## EXERCISE GOAL
Retype, exactly as they appear below, the lines between the line holding "This screenshot has width=1986, height=1167." and the line holding "Click the Portfolio Balance ($) axis title", both ends included.

- Opening Delimiter -

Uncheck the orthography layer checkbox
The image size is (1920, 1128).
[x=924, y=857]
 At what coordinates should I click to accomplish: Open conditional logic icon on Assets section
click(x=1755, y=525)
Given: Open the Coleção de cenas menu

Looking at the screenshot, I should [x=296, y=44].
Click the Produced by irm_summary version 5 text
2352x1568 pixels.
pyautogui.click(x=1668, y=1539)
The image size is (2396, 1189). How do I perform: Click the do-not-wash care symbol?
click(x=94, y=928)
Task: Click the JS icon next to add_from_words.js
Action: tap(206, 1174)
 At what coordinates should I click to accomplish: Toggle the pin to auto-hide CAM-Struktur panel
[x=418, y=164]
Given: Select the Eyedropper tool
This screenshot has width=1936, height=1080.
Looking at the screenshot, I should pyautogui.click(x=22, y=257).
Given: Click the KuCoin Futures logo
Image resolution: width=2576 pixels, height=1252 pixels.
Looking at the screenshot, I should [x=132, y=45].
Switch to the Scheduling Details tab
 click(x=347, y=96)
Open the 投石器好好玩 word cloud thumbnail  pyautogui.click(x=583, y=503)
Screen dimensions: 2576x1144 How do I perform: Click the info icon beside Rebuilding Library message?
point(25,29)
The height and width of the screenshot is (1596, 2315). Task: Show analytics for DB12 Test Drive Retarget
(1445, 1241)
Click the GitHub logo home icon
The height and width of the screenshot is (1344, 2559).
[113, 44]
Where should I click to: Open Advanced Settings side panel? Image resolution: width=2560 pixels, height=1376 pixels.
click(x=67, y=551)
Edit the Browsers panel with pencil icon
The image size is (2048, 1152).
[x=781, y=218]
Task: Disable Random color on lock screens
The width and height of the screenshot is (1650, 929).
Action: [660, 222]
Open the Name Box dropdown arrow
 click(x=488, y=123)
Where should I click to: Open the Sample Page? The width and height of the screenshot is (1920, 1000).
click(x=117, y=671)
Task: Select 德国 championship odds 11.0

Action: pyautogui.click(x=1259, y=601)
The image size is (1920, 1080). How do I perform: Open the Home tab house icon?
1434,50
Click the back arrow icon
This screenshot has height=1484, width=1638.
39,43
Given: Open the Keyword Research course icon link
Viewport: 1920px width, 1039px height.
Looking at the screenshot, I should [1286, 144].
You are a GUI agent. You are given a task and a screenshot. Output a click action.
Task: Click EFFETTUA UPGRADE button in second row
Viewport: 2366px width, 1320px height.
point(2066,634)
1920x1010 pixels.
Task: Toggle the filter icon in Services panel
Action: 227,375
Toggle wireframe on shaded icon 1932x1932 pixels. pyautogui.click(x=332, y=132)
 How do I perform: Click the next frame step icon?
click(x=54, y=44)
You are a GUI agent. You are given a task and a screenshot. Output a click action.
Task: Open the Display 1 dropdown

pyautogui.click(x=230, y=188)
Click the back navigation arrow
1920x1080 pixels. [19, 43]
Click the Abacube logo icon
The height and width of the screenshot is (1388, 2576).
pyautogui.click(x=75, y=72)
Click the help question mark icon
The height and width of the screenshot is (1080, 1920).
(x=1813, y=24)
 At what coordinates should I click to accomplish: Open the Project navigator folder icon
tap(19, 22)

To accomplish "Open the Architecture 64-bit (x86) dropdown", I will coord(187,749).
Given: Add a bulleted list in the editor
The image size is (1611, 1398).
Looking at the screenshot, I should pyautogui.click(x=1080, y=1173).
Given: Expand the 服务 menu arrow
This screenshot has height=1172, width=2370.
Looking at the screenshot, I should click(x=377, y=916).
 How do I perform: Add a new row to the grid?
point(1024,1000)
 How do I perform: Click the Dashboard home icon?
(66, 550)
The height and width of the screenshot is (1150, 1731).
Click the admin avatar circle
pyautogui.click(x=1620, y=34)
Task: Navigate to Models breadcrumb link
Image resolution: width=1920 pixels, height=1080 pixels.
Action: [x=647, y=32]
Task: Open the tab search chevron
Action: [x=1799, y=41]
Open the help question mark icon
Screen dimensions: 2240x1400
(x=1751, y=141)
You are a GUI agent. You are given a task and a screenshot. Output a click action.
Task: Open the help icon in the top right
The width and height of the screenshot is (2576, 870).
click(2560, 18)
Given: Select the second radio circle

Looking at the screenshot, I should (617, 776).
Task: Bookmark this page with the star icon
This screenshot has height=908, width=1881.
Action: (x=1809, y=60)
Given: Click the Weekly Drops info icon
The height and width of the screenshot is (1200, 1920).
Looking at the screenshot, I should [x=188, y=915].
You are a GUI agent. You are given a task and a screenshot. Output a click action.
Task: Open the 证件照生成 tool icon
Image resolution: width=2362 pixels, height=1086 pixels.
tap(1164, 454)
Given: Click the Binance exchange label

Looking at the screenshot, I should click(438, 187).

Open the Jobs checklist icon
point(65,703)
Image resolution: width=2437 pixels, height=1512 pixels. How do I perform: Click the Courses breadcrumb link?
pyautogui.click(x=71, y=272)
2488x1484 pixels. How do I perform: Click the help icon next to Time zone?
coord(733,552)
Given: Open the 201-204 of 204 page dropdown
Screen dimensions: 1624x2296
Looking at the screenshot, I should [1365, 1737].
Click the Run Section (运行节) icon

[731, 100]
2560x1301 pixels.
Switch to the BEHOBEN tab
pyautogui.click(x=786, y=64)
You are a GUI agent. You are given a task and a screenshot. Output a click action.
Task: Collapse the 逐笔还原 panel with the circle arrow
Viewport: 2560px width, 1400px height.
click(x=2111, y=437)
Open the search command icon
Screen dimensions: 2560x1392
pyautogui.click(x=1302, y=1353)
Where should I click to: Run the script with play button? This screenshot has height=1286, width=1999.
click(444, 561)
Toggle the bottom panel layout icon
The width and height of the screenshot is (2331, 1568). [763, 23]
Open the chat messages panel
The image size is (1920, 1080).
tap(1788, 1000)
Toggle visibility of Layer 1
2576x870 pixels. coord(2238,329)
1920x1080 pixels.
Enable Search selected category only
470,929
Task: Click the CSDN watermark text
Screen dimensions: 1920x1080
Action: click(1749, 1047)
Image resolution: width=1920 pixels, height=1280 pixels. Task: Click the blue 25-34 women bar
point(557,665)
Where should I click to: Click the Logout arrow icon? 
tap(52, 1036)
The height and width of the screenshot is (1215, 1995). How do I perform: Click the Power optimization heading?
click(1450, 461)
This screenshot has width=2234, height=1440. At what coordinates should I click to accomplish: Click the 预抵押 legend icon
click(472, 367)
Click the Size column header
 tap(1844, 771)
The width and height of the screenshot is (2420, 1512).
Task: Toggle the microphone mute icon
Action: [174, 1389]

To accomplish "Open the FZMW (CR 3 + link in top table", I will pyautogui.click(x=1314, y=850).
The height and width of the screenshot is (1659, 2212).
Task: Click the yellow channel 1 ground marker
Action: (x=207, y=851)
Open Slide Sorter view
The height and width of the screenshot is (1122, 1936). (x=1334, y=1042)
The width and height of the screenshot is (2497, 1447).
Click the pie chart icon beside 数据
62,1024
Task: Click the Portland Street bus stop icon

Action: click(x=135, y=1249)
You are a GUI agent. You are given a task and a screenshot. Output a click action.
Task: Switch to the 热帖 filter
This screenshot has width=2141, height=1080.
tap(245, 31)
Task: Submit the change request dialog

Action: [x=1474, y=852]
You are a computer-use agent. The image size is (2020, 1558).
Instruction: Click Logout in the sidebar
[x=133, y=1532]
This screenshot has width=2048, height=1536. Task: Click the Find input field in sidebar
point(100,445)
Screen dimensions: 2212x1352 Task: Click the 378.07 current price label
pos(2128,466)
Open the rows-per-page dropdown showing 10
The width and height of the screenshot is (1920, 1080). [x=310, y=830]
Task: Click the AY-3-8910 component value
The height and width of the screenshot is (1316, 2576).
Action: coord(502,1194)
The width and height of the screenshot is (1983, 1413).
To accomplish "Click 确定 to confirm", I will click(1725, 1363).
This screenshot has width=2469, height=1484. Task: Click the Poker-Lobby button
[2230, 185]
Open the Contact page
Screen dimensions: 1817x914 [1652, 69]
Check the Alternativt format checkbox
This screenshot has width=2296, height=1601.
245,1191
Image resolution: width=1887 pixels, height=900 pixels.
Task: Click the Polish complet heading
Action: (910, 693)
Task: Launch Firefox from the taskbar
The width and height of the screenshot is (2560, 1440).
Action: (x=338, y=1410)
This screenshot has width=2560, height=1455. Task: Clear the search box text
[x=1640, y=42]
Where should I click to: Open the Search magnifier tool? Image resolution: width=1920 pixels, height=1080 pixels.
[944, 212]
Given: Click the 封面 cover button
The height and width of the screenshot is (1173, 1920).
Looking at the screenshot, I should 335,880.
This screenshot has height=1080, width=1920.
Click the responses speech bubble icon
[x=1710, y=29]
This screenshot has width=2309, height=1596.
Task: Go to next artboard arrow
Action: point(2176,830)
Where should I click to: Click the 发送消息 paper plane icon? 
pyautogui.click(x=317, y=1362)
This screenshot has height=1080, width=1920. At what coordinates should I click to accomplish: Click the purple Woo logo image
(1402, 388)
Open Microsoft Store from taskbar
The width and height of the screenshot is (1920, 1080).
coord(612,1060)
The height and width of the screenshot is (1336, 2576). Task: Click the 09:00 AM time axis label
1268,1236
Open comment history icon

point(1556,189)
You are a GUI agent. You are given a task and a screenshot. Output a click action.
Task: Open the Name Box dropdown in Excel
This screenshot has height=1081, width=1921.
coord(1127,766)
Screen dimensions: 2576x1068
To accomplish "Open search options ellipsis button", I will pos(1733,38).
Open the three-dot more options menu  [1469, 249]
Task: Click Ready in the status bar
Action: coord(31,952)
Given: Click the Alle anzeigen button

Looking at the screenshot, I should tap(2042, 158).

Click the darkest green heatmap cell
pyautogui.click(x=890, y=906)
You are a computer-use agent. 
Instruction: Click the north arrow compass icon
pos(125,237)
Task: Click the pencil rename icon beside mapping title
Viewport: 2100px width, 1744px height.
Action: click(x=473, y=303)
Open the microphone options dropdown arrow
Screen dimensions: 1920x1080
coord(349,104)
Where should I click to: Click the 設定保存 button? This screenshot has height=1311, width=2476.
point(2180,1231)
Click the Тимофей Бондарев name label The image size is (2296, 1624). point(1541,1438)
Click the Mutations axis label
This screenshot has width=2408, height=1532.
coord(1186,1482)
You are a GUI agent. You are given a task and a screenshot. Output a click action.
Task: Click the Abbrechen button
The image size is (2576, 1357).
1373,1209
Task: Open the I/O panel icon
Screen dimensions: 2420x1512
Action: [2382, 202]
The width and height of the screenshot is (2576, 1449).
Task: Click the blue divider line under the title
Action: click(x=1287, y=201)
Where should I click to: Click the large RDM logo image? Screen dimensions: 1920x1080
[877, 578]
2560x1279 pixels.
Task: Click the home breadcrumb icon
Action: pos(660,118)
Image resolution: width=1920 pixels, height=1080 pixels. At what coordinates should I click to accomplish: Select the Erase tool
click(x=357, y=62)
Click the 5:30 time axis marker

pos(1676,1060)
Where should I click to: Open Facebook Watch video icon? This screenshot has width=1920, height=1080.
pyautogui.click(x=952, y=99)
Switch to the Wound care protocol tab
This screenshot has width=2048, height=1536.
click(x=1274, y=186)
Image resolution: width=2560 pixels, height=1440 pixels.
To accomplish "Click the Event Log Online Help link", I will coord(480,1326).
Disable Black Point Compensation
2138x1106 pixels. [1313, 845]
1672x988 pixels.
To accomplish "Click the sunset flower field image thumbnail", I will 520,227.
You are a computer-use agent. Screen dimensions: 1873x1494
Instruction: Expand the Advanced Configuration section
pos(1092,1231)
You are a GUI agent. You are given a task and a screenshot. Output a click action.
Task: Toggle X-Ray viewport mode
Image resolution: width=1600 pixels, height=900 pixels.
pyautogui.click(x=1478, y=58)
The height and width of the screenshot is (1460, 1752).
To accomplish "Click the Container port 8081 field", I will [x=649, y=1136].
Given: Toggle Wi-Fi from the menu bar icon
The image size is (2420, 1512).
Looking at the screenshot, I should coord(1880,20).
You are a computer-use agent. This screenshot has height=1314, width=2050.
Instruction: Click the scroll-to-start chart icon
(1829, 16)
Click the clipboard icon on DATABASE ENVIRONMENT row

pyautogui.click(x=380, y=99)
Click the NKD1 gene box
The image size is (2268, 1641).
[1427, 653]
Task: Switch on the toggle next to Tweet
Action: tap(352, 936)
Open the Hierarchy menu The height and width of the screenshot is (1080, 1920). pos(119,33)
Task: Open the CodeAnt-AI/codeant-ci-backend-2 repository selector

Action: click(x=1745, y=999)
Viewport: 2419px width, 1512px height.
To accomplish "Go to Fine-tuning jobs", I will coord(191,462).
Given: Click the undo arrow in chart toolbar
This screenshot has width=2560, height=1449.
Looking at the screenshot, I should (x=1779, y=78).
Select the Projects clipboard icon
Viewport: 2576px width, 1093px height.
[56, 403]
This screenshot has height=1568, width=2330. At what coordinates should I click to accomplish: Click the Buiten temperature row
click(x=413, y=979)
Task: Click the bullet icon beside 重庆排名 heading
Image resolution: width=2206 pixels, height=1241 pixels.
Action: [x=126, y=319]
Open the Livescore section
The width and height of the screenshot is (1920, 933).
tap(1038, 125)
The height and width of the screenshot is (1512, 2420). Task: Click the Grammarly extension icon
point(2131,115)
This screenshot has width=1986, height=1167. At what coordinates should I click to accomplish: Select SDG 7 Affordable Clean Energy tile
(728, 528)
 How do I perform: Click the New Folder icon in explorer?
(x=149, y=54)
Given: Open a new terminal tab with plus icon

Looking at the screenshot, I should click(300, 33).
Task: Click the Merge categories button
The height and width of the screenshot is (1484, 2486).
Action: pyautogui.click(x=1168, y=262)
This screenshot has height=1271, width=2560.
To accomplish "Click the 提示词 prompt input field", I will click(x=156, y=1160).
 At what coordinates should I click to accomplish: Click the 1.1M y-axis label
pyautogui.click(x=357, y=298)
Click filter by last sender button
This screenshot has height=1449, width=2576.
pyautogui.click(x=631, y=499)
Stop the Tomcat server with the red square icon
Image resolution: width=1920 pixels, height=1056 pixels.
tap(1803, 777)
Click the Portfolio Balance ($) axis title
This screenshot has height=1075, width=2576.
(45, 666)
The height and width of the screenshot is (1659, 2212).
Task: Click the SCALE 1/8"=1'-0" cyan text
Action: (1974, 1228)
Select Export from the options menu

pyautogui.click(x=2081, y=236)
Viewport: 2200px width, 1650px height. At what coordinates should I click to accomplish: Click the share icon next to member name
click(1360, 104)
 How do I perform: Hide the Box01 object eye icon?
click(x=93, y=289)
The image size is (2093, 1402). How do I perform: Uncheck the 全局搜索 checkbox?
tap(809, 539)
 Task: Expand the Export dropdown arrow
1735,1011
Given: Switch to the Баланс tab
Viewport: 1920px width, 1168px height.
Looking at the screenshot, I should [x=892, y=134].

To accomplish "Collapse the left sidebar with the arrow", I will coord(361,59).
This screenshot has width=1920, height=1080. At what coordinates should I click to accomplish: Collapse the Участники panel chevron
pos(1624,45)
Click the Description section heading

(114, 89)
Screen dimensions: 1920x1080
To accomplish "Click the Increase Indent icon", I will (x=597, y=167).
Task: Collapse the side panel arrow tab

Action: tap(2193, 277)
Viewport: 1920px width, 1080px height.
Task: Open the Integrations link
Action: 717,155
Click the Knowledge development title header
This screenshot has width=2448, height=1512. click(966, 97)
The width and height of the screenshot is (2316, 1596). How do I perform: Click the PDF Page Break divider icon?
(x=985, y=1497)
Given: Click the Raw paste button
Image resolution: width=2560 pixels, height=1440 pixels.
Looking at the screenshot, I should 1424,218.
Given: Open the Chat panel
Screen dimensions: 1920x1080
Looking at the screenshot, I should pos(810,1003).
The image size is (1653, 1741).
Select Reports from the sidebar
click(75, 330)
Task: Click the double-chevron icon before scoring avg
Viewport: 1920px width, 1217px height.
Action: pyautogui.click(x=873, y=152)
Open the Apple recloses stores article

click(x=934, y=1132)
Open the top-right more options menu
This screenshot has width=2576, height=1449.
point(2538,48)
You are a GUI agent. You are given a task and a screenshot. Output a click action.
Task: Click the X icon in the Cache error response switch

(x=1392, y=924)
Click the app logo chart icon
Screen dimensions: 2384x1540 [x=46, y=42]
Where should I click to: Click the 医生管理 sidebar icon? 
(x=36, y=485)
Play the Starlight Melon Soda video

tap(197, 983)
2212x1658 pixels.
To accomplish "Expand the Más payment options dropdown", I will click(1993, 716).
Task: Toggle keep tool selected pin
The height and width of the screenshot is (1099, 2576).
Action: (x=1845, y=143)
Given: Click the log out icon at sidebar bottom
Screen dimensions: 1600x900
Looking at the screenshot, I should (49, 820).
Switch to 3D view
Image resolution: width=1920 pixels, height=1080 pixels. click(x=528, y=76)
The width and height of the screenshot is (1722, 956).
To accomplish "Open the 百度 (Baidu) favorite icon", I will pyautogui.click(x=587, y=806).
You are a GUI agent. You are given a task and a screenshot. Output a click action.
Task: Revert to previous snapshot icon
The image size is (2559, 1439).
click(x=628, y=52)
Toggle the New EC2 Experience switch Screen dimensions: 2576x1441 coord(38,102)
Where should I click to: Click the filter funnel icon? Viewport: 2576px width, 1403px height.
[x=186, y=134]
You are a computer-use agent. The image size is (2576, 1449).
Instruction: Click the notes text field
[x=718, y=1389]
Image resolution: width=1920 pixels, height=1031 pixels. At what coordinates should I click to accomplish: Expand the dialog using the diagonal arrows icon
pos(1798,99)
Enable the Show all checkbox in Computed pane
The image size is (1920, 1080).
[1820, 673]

- Closing Delimiter -

## SOLUTION BELOW
This screenshot has width=1986, height=1167. At what coordinates should I click to accomplish: Select SDG 7 Affordable Clean Energy tile
(728, 528)
 How do I perform: Click the New Folder icon in explorer?
(x=149, y=54)
Given: Open a new terminal tab with plus icon

Looking at the screenshot, I should click(300, 33).
Task: Click the Merge categories button
The height and width of the screenshot is (1484, 2486).
Action: pyautogui.click(x=1168, y=262)
This screenshot has height=1271, width=2560.
To accomplish "Click the 提示词 prompt input field", I will click(x=156, y=1160).
 At what coordinates should I click to accomplish: Click the 1.1M y-axis label
pyautogui.click(x=357, y=298)
Click filter by last sender button
This screenshot has height=1449, width=2576.
pyautogui.click(x=631, y=499)
Stop the Tomcat server with the red square icon
Image resolution: width=1920 pixels, height=1056 pixels.
tap(1803, 777)
Click the Portfolio Balance ($) axis title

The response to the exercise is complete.